Hem uygun fiyatlı hem isteklerimize yanıt verecek kadar
nitelikli kurumlar ararız. Özellikle de güler yüzlü, şevkatli ve ilgili olsun
isteriz okulun personeli, yöneticileri ve öğretmenleri.
Hem sosyal açıdan hem kültürel açıdan beklentilerimize yanıt
versin isteriz göndereceğimiz kurum.
Elbetteki annelik serüvenimin ilk adımlarında ben de pek çok
kurum gezdim bir bir, pek çok okulu ziyaret edip Sudelina’mı emanet edeceğim
kurumu araştırdım.

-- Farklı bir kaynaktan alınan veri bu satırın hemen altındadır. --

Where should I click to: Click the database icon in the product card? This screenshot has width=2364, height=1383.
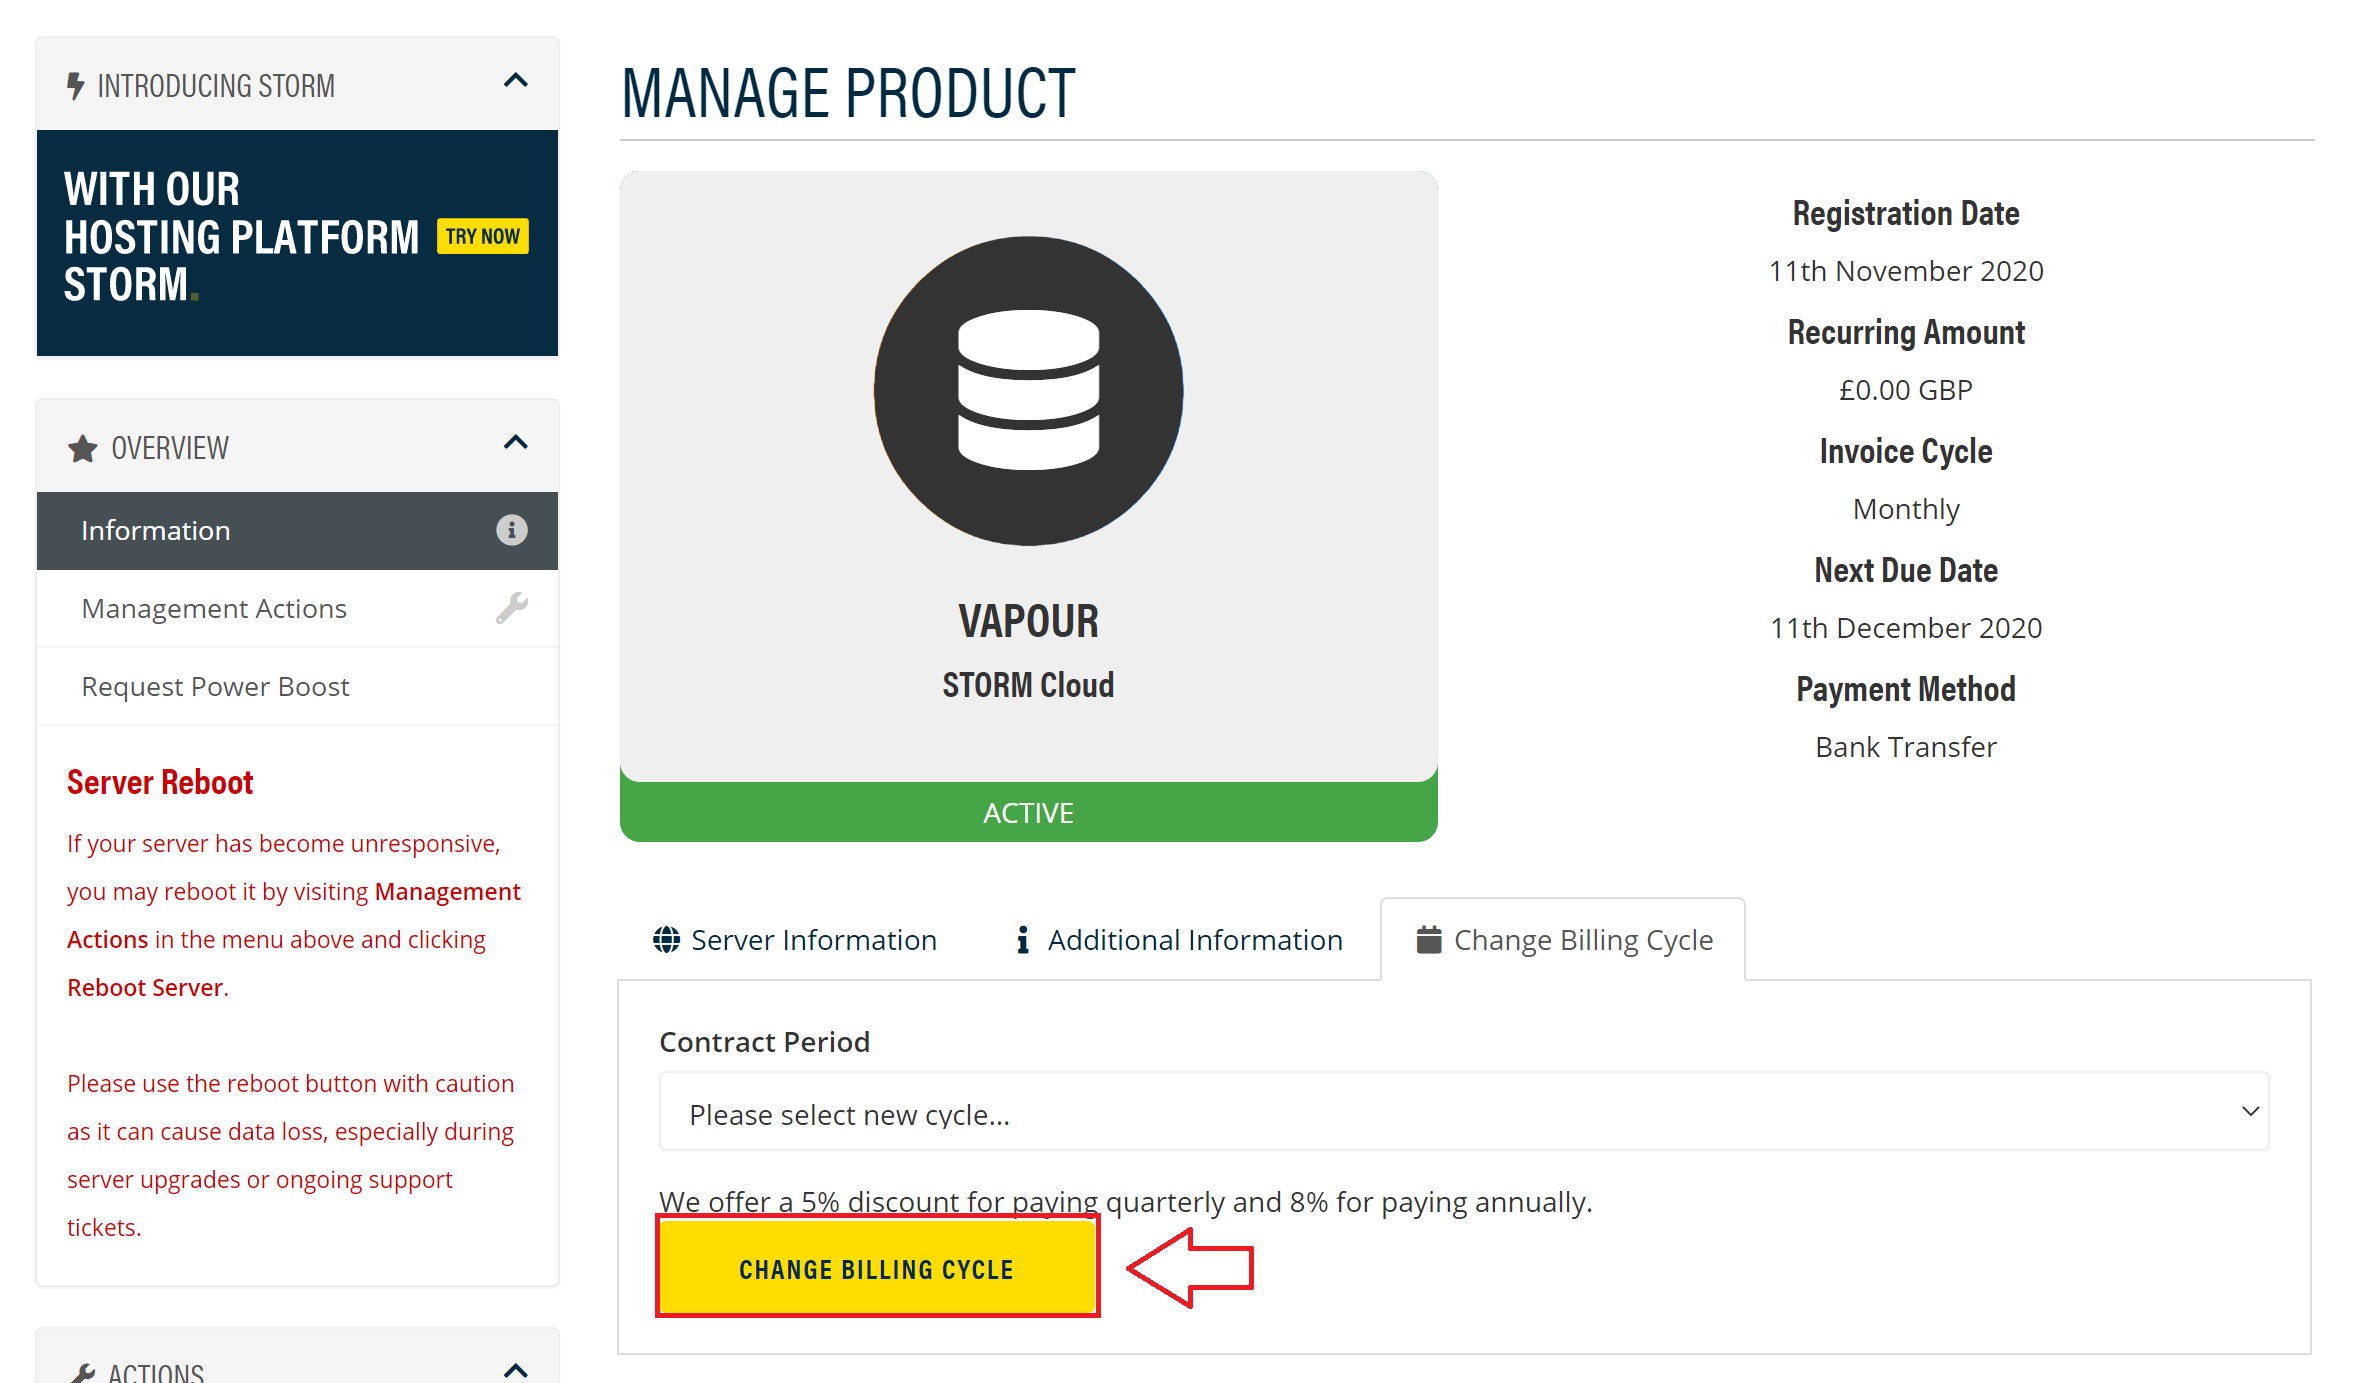(1028, 391)
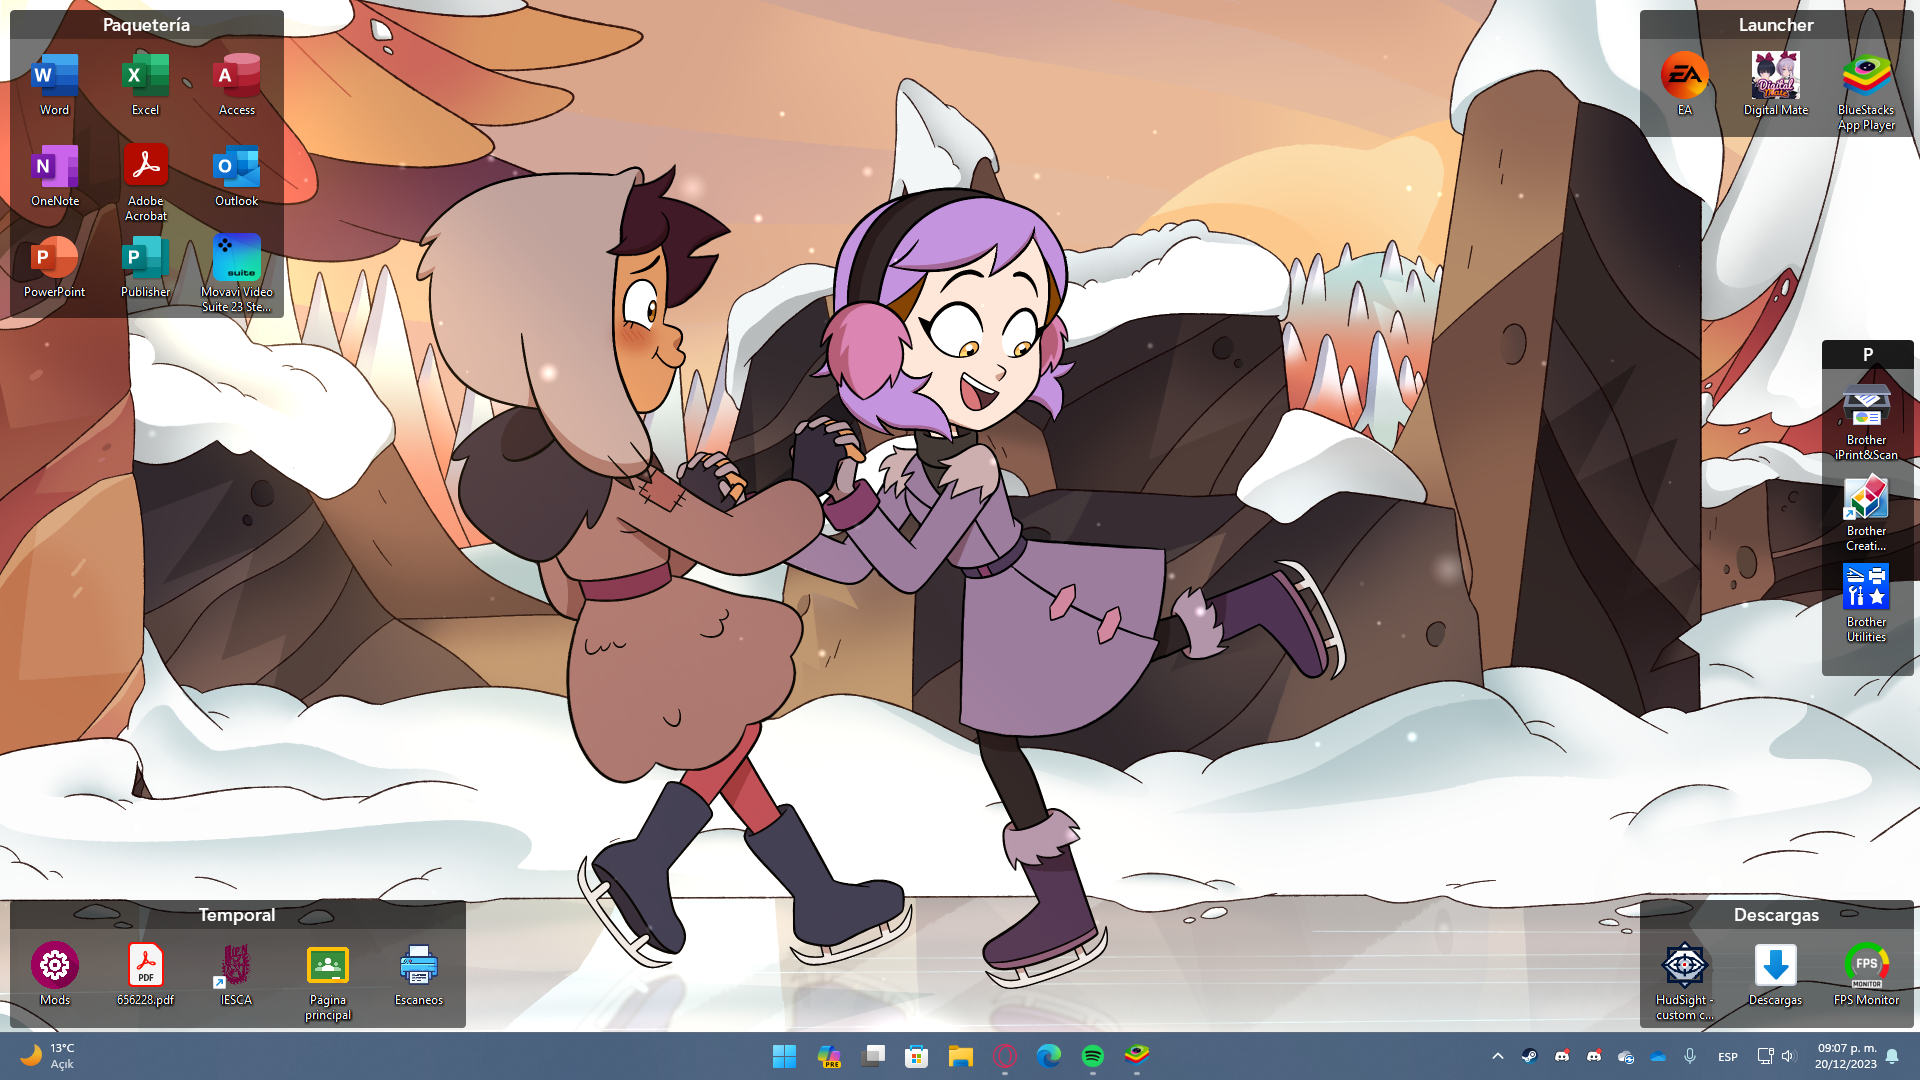1920x1080 pixels.
Task: Open HudSight custom crosshair shortcut
Action: 1685,966
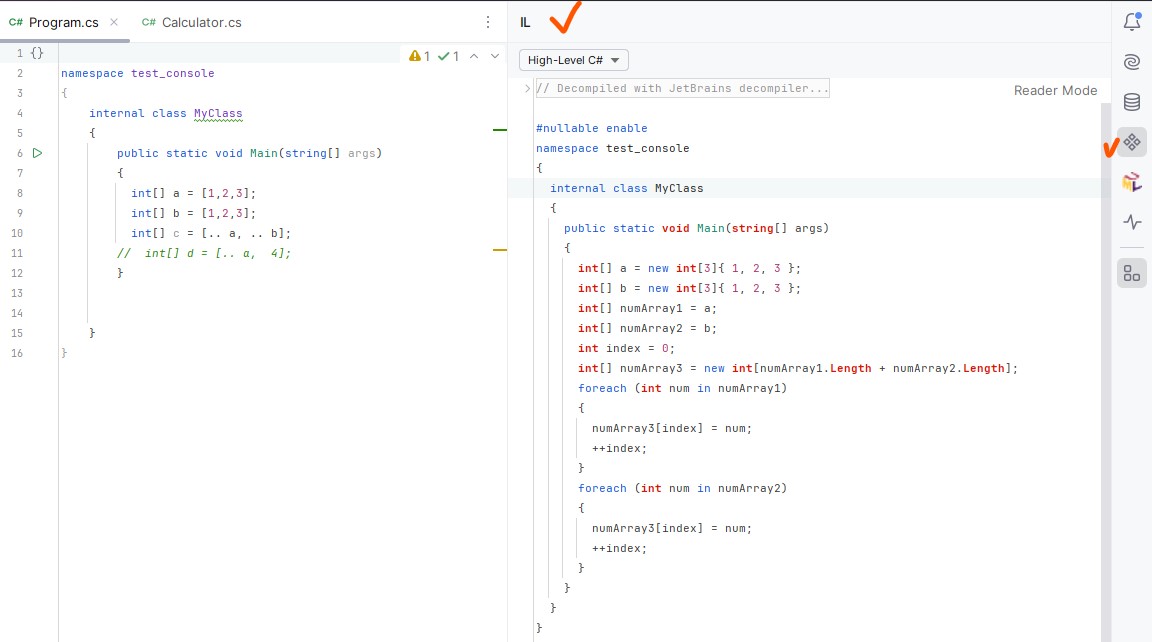Image resolution: width=1152 pixels, height=642 pixels.
Task: Open the High-Level C# dropdown
Action: [x=573, y=60]
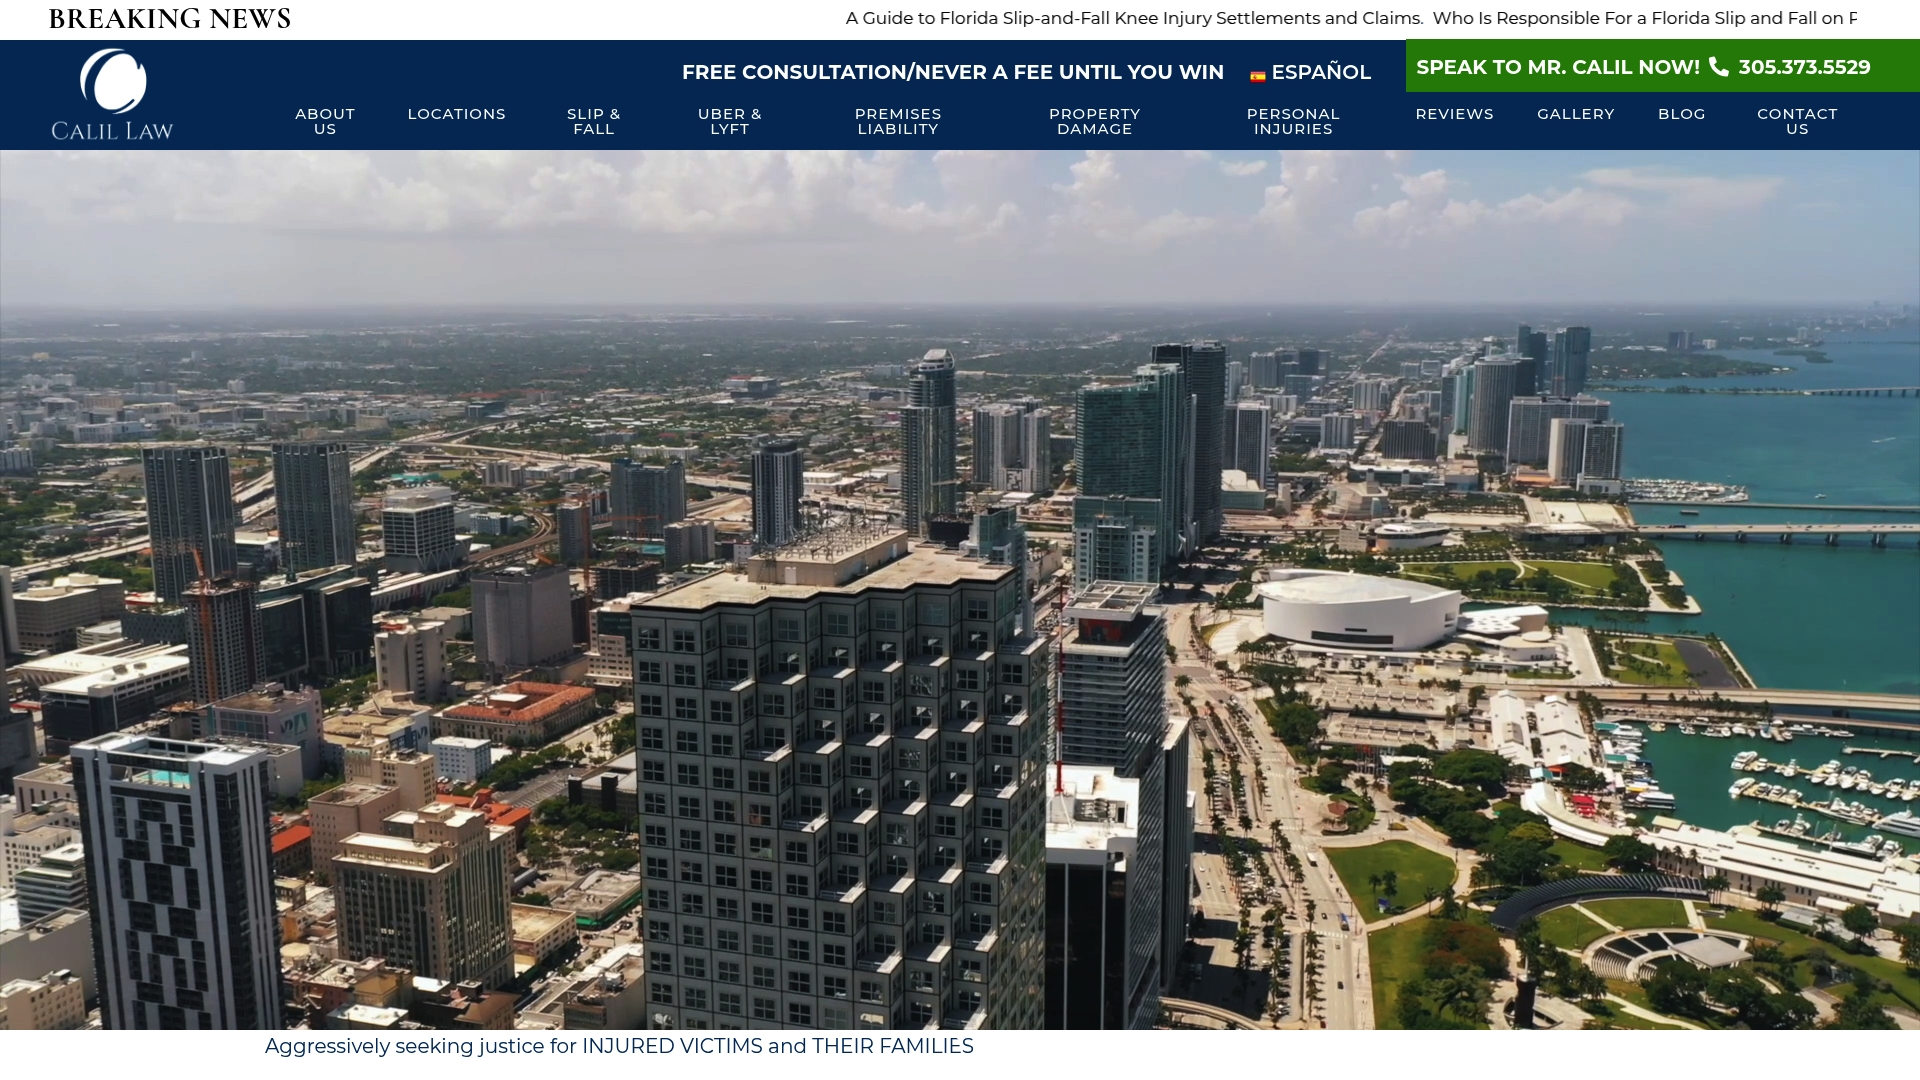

En öncelikli beklentim ahlaklı ve mutlu bir çocuk
yetiştirmek olduğu için tahmin edersiniz ki ilk dikkat ettiğim kriter de
kızımın mutlu olacağı bir ortamı sağlayabilecek bir yönetime sahip, şefkatli ve
güleryüzlü öğretmenleri olan bir kurum olacaktı.
Uzun uğraşlar sonunda tanıştım Tarçın Kids / Anaokulu ile.
İçime sinen, çocuğumu emanet edeceğim bir kurum olduğuna karar vermem ile
başladı Sudelina’nın okul hayatı. Gözüm hiç arkada kalmadan 2-3 yaş aradı
dönemimizi Leyla öğretmenimiz ile atlattık. Bu süreçte hiç zorlanmadan bezi
bıraktı, kendi kendine yemek yemeyi, öğlen uyumayı öğrendi öğrendiği pek çok
eğitsel faaliyetin yanında. En kritik duraklarda beraber durup karar verdik
öğretmenimiz ile, olması gerekenler listelerimizi/ yol haritamızı birlikte
hazırladık pedagogumuzla. Ailesel olarak yaşadığımız değişim sürecinde bir
dönem iş yoğunluğumuz dolayısı ile anane ve dedesine emanet durumunda kaldık
kızımızı üzülerek. Üzülmemizin sebebi elbette ki anane ve dedesinin yanında
olmasından kaynaklanmıyor onların bizden iyi bakacaklarını biliyorduk ama
okulumuzdan da bir o kadar memnunduk ve ananeye dedeye bırakıyormuşcasına
içimiz rahat emanet edebiliyorduk.
Ve Ekim ayı itibari ile Sudelina’nın okula dönmesi gündeme
geldiğinde tereddütsüz çaldık kapısını yeniden Tarçın Anaokullarının. Bu
süreçte çevremizde kim varsa referans olmuştum ve neredeyse memnuniyetsiz hiç
kimse olmamıştı okuldan yana. Biz yeniden Tarçın ailesine katıldık bu ay. Kızım
da ben de mutluyuz. İyi ki varsın Tarçın Ailemiz.